■ WHAT THE TASK ASKS: Please reproduce, exactly and in full, the lines running from the one that contains "Where should I click to: Share" to the end of the entries.

■ TASK MATERIAL:
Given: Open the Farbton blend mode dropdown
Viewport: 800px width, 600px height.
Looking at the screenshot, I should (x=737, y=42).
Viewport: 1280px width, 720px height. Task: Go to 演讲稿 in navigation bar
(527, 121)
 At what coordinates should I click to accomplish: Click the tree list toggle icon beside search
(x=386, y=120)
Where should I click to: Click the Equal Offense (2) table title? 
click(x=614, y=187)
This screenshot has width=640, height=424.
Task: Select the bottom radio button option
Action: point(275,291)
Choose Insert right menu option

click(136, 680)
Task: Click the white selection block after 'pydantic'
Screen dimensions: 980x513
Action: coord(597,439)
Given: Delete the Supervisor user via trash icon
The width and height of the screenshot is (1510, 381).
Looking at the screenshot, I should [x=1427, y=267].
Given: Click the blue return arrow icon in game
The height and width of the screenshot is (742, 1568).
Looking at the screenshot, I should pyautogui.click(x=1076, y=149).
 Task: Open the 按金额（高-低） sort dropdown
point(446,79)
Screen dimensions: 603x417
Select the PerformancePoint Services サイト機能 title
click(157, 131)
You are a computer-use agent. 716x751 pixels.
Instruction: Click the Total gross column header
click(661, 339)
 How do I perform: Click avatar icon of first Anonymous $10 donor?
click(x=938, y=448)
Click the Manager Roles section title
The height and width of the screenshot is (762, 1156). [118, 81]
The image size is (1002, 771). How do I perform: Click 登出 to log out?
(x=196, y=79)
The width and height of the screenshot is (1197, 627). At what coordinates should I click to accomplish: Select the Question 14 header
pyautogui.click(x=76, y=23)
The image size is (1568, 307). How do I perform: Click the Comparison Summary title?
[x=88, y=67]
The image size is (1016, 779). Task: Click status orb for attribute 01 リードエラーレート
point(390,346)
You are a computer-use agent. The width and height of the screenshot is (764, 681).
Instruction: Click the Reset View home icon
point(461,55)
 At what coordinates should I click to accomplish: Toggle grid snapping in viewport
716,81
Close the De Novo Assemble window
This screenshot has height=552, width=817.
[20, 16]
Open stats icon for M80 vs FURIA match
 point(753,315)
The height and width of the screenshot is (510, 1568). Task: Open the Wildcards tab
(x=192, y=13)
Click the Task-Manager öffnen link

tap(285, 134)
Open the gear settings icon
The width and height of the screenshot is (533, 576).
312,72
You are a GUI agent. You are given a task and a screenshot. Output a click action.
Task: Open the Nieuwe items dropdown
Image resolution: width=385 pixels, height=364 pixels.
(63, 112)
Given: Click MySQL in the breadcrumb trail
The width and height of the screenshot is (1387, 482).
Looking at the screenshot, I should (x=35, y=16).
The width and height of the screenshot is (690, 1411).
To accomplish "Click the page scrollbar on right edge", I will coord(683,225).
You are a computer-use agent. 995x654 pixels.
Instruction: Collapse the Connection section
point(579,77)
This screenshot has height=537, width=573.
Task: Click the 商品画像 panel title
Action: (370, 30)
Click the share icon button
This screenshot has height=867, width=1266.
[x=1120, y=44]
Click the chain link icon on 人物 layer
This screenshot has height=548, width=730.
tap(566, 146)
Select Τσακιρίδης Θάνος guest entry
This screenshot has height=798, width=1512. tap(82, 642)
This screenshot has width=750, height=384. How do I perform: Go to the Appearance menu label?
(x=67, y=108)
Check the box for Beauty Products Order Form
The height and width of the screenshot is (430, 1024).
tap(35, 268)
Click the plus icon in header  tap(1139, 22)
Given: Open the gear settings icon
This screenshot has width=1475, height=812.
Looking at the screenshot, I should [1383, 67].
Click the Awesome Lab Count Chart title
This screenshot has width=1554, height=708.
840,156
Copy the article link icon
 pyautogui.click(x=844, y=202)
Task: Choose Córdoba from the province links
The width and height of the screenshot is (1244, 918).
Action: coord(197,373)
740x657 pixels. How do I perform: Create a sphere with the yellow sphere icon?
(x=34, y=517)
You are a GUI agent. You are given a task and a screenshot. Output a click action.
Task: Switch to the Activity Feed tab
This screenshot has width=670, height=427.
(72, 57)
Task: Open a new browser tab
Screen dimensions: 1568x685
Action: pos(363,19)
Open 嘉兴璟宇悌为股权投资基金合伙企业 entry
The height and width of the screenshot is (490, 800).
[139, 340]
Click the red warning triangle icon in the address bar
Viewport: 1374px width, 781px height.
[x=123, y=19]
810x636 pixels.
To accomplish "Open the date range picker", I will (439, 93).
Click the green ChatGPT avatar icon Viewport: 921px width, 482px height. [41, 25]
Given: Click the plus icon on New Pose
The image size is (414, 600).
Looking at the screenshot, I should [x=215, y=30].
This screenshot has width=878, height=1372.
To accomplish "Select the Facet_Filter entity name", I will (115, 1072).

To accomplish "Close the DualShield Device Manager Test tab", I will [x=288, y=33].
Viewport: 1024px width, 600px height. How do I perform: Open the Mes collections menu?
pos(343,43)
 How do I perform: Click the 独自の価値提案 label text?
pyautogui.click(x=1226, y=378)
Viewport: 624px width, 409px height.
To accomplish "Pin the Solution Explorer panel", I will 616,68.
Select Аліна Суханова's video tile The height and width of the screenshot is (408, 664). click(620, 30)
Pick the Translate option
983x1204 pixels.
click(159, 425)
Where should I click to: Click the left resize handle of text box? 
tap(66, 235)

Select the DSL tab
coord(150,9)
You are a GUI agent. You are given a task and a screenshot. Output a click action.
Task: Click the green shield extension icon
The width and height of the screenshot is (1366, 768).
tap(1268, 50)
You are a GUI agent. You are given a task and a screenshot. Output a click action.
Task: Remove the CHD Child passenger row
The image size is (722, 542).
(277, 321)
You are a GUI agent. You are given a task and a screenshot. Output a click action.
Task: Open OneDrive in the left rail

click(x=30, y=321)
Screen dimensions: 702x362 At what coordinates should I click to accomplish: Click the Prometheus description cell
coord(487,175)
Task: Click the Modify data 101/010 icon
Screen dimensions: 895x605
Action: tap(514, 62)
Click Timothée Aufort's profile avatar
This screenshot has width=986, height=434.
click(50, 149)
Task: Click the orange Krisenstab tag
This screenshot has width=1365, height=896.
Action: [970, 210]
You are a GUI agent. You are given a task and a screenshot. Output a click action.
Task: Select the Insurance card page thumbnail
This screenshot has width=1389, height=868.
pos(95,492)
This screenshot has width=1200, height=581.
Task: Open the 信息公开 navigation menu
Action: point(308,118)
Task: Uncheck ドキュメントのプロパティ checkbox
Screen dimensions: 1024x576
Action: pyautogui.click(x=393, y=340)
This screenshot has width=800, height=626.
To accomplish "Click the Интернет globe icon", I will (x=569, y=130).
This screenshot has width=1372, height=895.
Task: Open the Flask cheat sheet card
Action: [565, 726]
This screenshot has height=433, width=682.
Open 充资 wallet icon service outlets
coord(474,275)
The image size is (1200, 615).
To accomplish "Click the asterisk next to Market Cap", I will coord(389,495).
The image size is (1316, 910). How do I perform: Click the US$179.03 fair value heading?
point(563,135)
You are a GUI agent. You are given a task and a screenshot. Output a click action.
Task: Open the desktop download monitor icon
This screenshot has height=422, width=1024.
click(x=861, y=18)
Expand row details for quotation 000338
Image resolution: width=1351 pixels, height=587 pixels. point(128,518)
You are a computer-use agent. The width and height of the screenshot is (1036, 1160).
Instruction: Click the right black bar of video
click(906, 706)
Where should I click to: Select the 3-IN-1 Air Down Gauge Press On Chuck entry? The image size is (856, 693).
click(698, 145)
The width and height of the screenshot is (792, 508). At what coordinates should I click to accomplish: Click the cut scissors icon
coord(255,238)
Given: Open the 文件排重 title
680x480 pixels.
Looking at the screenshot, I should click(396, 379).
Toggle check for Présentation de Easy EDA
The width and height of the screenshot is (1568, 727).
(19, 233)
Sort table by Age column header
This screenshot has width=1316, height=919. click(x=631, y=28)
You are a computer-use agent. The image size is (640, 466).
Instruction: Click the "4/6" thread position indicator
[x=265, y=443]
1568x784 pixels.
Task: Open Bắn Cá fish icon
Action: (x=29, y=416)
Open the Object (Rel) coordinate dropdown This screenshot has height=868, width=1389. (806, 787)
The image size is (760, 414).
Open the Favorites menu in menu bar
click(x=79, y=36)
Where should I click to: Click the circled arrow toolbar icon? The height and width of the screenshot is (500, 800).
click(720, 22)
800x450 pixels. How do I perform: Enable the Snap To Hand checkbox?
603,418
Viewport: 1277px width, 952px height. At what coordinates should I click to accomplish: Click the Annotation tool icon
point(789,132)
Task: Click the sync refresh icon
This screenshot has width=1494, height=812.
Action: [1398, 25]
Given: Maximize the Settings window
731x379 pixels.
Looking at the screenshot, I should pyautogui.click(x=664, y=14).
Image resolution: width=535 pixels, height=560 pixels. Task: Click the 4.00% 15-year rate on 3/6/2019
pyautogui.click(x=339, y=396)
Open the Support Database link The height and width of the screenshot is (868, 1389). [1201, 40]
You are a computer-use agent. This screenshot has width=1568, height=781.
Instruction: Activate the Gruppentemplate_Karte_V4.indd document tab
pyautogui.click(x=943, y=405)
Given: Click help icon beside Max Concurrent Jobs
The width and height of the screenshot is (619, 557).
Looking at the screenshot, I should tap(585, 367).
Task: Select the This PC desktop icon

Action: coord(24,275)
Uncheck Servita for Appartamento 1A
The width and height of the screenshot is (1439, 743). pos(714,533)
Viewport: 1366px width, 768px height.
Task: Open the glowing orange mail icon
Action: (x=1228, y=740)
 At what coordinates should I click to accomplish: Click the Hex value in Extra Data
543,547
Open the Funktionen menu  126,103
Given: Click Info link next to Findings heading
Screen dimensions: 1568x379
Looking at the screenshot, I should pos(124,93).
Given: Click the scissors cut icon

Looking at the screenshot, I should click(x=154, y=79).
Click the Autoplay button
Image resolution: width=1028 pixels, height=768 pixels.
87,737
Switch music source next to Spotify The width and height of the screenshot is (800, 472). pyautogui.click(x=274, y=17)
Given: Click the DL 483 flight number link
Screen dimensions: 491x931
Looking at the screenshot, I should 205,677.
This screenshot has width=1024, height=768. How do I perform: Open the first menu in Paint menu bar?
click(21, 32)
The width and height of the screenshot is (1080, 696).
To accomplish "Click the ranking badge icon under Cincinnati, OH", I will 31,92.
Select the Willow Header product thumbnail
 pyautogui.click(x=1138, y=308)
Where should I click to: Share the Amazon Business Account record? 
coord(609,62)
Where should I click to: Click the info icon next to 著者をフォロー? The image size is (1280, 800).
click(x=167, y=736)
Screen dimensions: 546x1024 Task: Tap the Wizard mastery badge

■ WORKED SOLUTION:
Where should I click to: Share the Amazon Business Account record? 
coord(609,62)
Where should I click to: Click the info icon next to 著者をフォロー? The image size is (1280, 800).
click(x=167, y=736)
Screen dimensions: 546x1024 Task: Tap the Wizard mastery badge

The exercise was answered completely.